4-: From the Birmingham Weekly Post and Midland Pictorial (Birmingham, Warwickshire, England) of Friday 7th February 1958:

Midland portrait
Organist on record

HARRY FARMER, Walsall-born cinema organist and recording personality, is a man of many aliases, among them Andreas, because the manager of the Regent Cinema, Ipswich, thought it more romantic, and Henry Farmer, because a London manager considered it more dignified.
Trying to break into recording after the war, Harry thought his name was becoming jaded, so chose Chris Hamilton—the Hamilton being acknowledgment of help received from Hamilton Kennedy of the B.B.C during the wartime “Trooper Smith Entertains” programme. A secretary’s error changed the name on one of his tentative discs to Chris Hamalton, who was at once acclaimed “a new discovery”.
“HamaIton” began recording for Decca in 1952 and soon there was a Chris Hamalton Fan Club in U.S.A. This left Harry Farmer, free-lance Hammond organist, bewailing the fact that he could not command fees consistent with Chris Hamalton’s fame, so he was allowed to make one Harry Farmer record a year until the nom-de-disc story was told three years ago.

5-: From Record Previews, published in The Age (Melbourne, Victoria, Australia) of Thursday 26th November 1959:

Country and western singer Ferlin Husky uses the nom-de-disc of Simon Crum in a satirical double on country music—Country Music is Here To Stay, and Stand Up Sit Down Shut Your Mouth, a mild “send-up” of rock ‘n’ roll (Capitol).
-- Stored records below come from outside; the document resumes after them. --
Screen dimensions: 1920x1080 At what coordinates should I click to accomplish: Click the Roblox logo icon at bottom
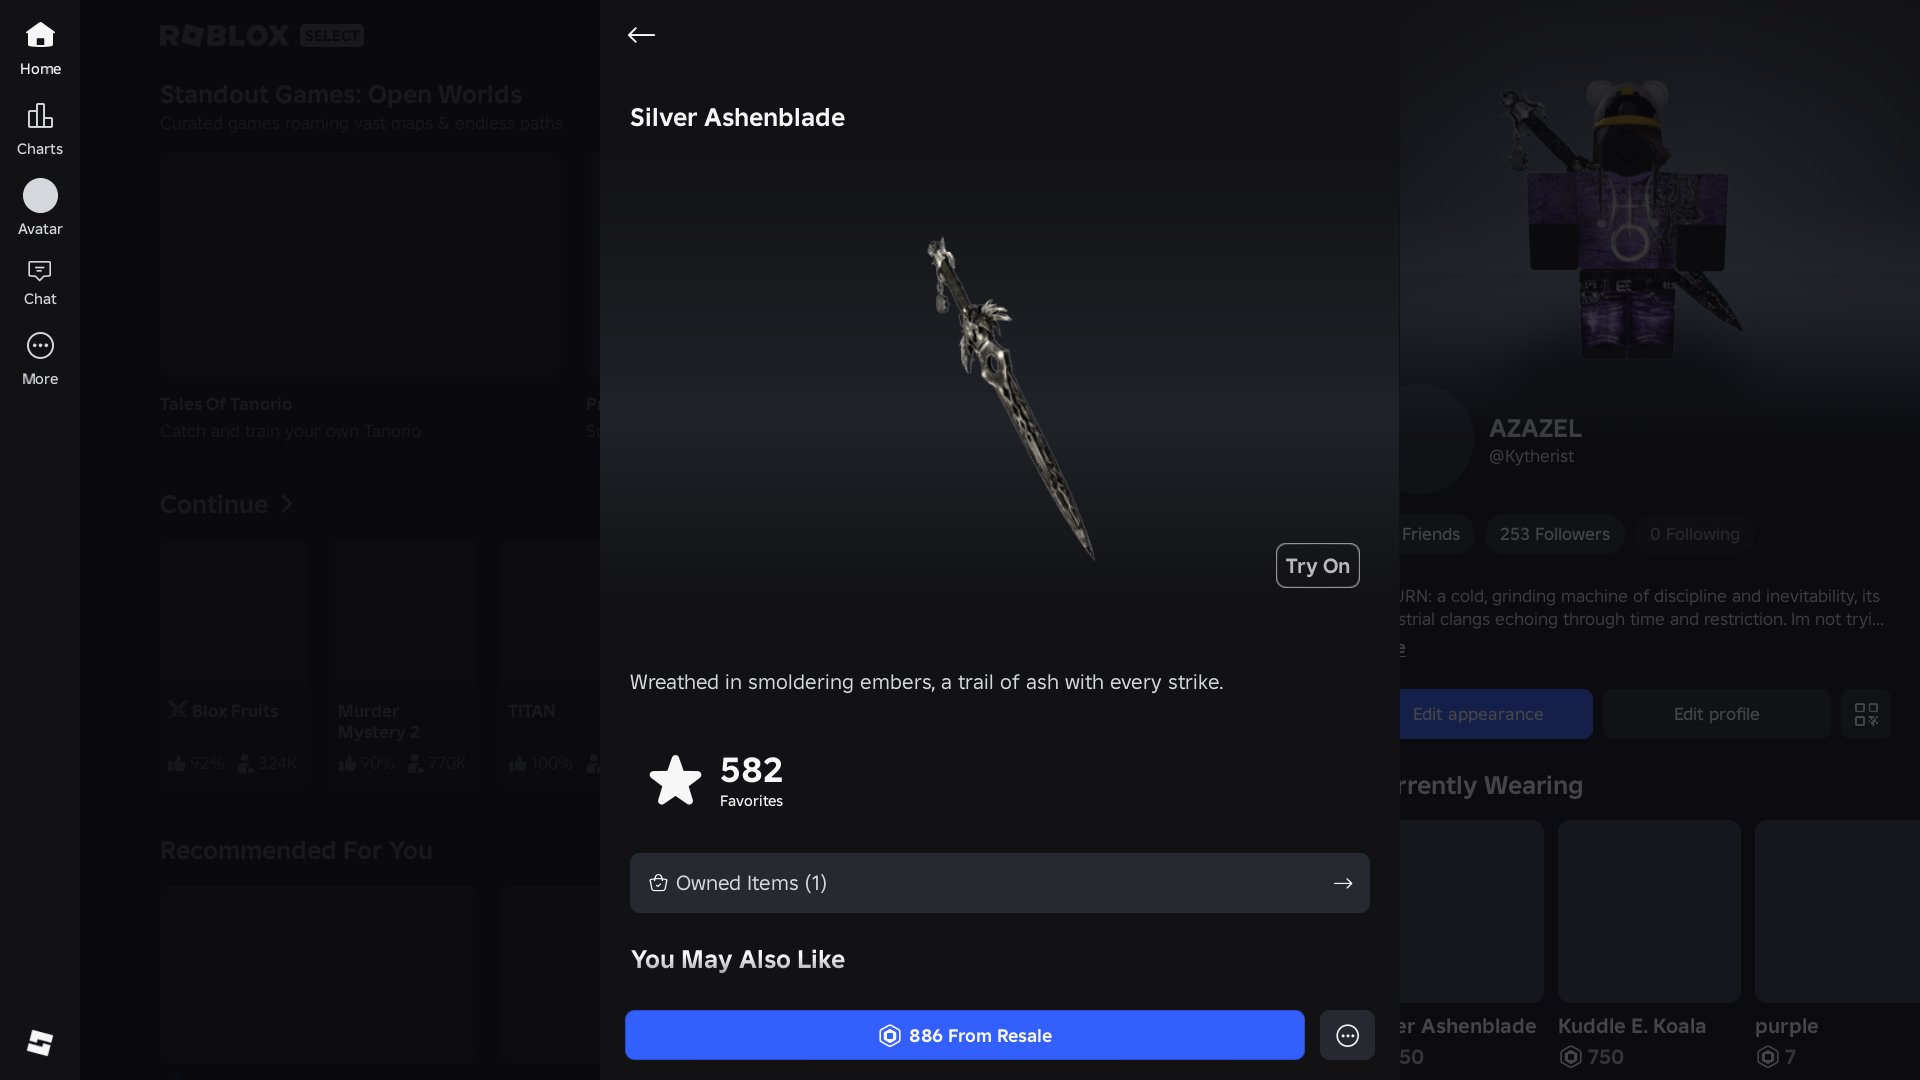[40, 1043]
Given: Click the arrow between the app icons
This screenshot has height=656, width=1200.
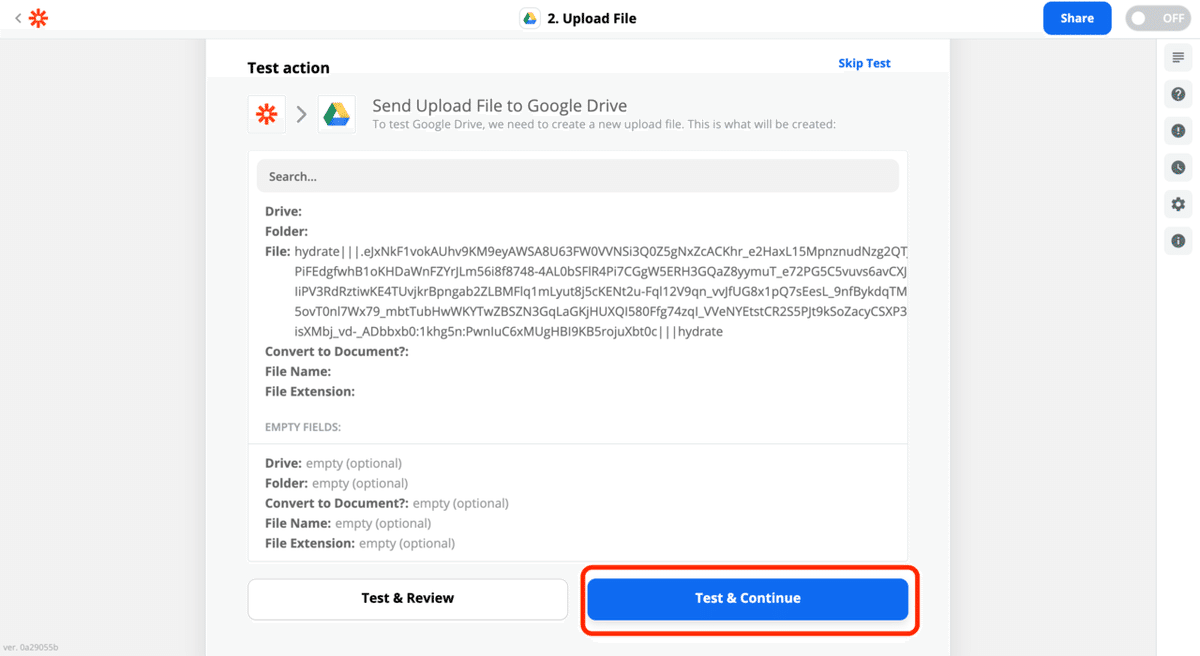Looking at the screenshot, I should click(x=302, y=115).
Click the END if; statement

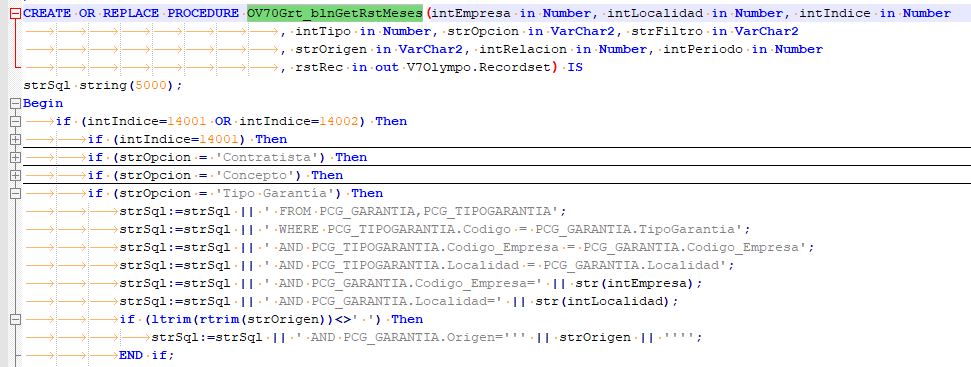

6-: From Jazz for Easter, published in the Leicester Evening Mail (Leicester, Leicestershire, England) of Wednesday 11th April 1962:

U.S. Bonds is the “nom-de-disc” of Gary Anderson (22). former spiritual singer from Virginia.
He issued a challenge to disc jockeys in any town he visits in America to play him 18 holes at golf.
If he loses he gives the “dee-jay” a 100 dollar U.S. bond. If he wins the disc jockey must donate 100 dollars to the local police athletic league.